Data and analytics, that's how you do it!

On March 28 and 29, the fourth edition of the Data Warehousing and Business Intelligence Summit took place. Concepts such as Fast data, internet of data, analytics, Data Vault, data virtualization, the logical data warehouse and even Logical Data Lakes were all discussed, but there was a lot of focus on the how: how do you consolidate existing data warehouses and data marts? How do you integrate fast and big data with the enterprise data warehouse?

Janssen, Sjoerd
11 April 2017

News

How do you get started with data virtualization? How do you implement a data delivery platform? How do you apply analytics successfully? And how do you do it all in an agile way? Thus, the focus of this well-attended summit was mainly on practice.
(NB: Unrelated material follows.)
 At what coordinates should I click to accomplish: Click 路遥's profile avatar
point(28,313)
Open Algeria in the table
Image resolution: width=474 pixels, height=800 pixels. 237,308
The fourth phase: Fast data
According to chairman of the day and speaker Rick van der Lans, after the classic data warehouse (first phase), self-service BI (second phase) and big data (third phase), we are now moving toward a fourth phase of Business Intelligence. The phase in which we also apply analytics to huge amounts of streaming data generated by sensors and weblogs. Of course, analyzing streaming data is not something new. There are plenty of industrial companies that already have the necessary experience with it. But the amount of data, the speed at which we want to analyze and the complexity of the analyses have increased dramatically. Added to this is the challenge that we now want to use this data not only for very specific applications, but make it widely accessible and combine it with data from traditional Business Intelligence environments.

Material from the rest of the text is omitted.